[Rows of pointing data]
>> Begin

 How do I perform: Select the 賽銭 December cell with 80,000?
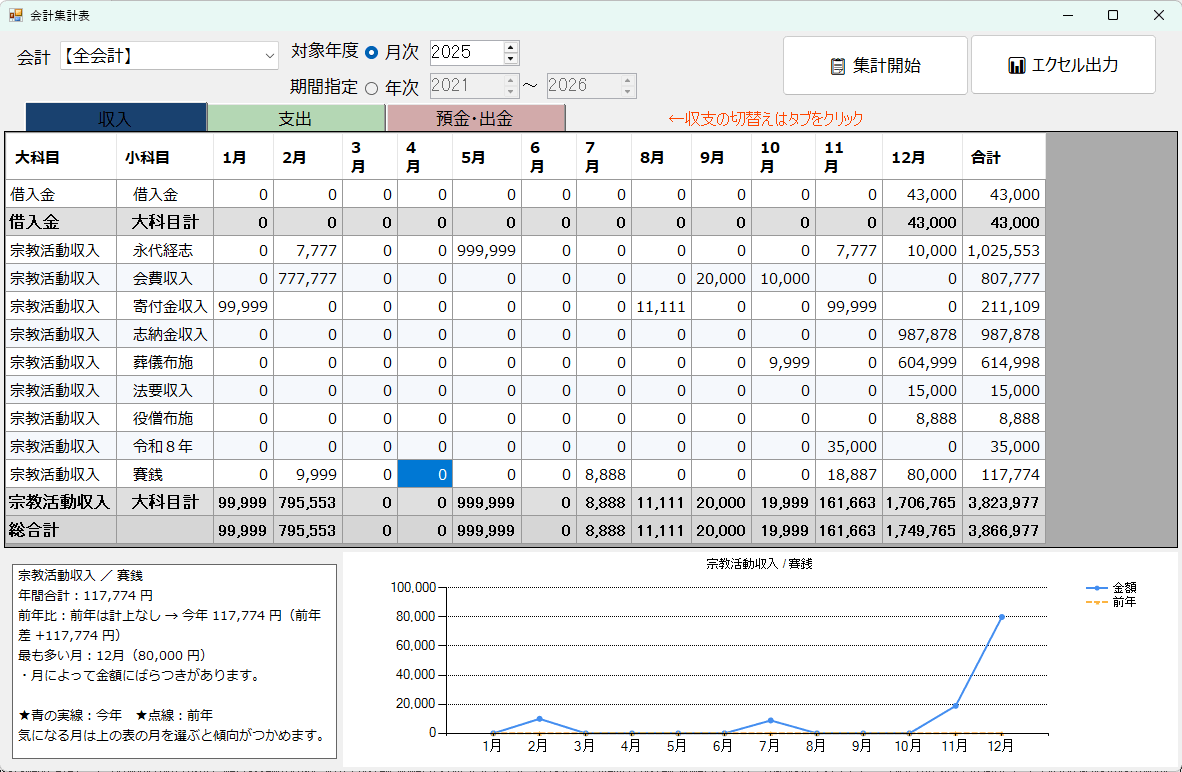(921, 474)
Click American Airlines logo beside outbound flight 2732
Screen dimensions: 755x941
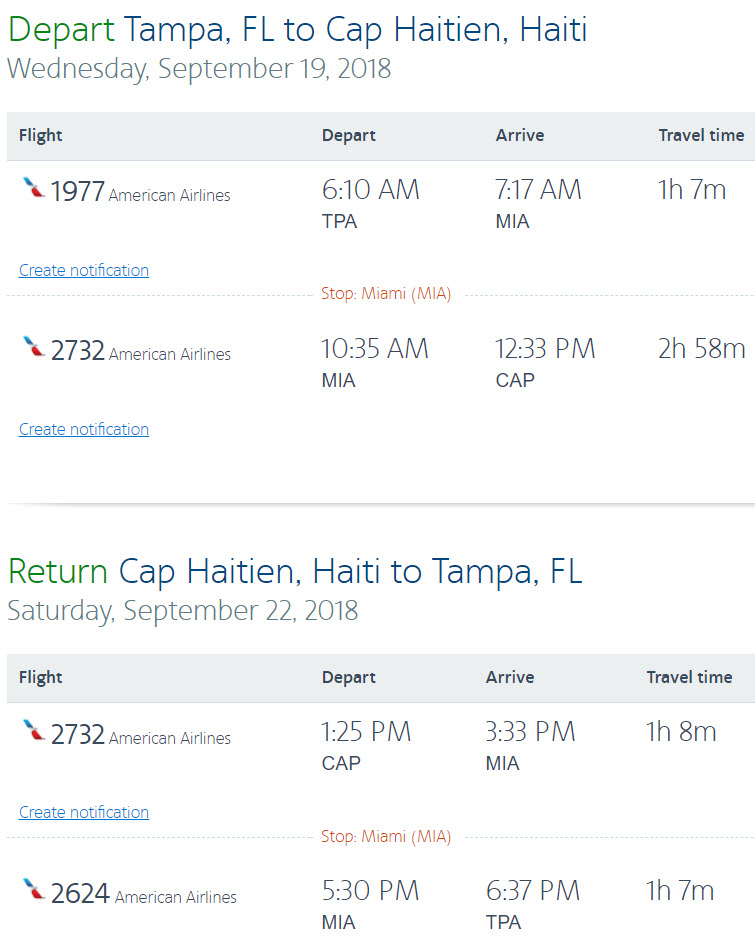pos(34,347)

>> End
>> Begin

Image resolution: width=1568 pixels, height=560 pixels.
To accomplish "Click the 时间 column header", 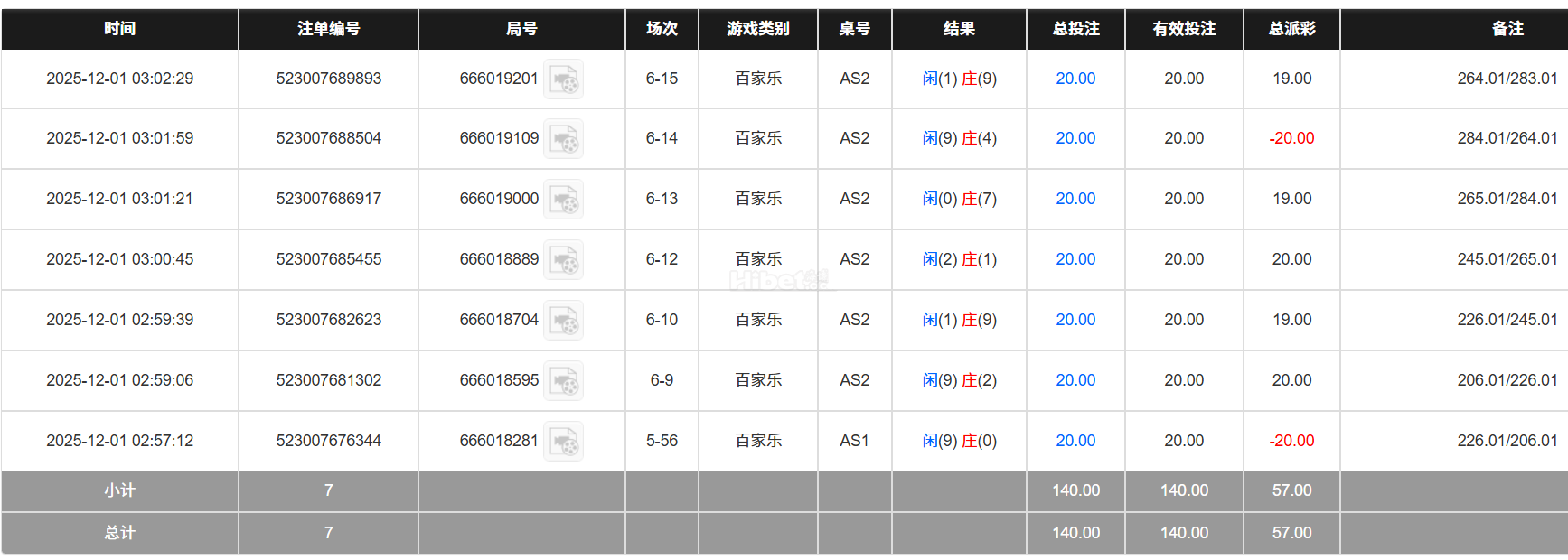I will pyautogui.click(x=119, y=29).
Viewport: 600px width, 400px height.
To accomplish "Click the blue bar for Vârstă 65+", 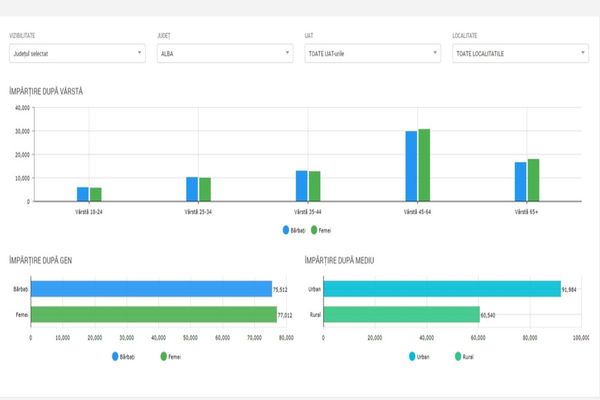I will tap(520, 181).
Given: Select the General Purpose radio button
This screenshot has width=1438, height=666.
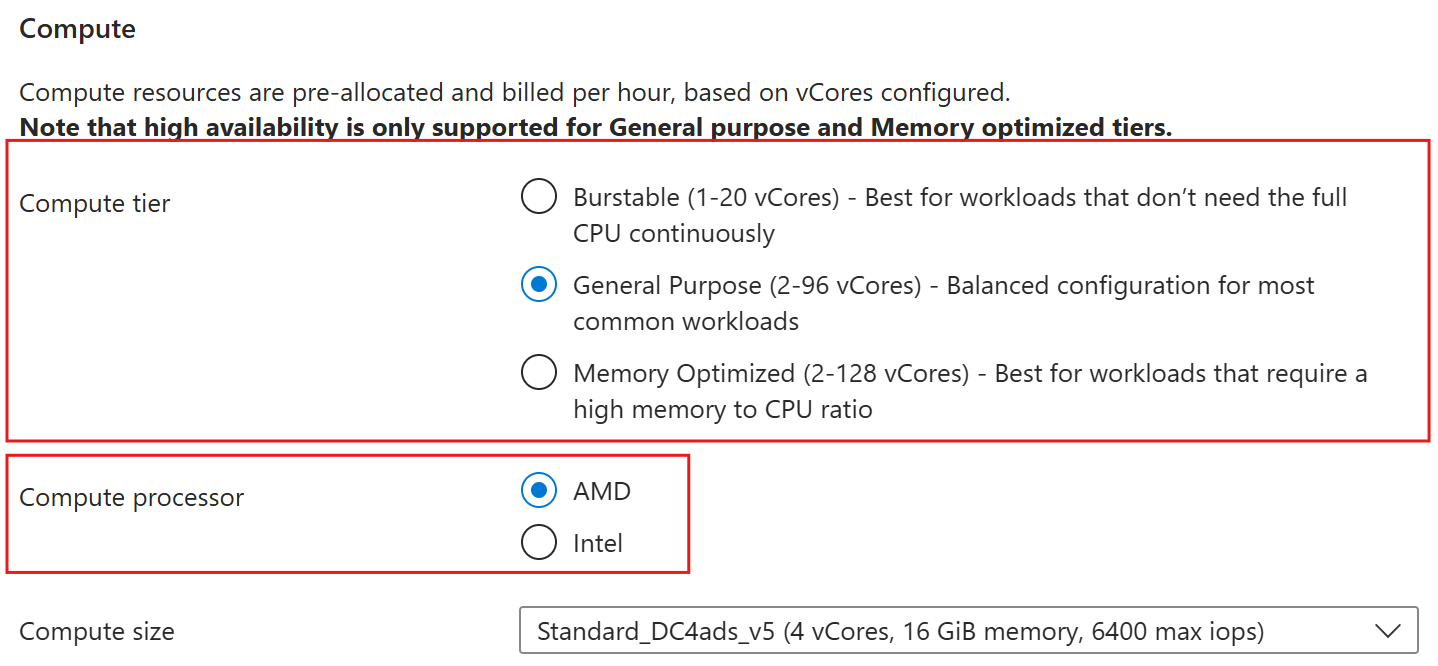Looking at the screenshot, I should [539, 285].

>> End

Switch "outbound" to "inbound" in the stretch of data from the line containing "How do I perform: Select" through the line containing "pos(34,347)". Write out only those lines, with everything else unchanged and the pictures omitted.

 How do I perform: Select the 賽銭 December cell with 80,000?
(921, 474)
Click American Airlines logo beside inbound flight 2732
Screen dimensions: 755x941
pos(34,347)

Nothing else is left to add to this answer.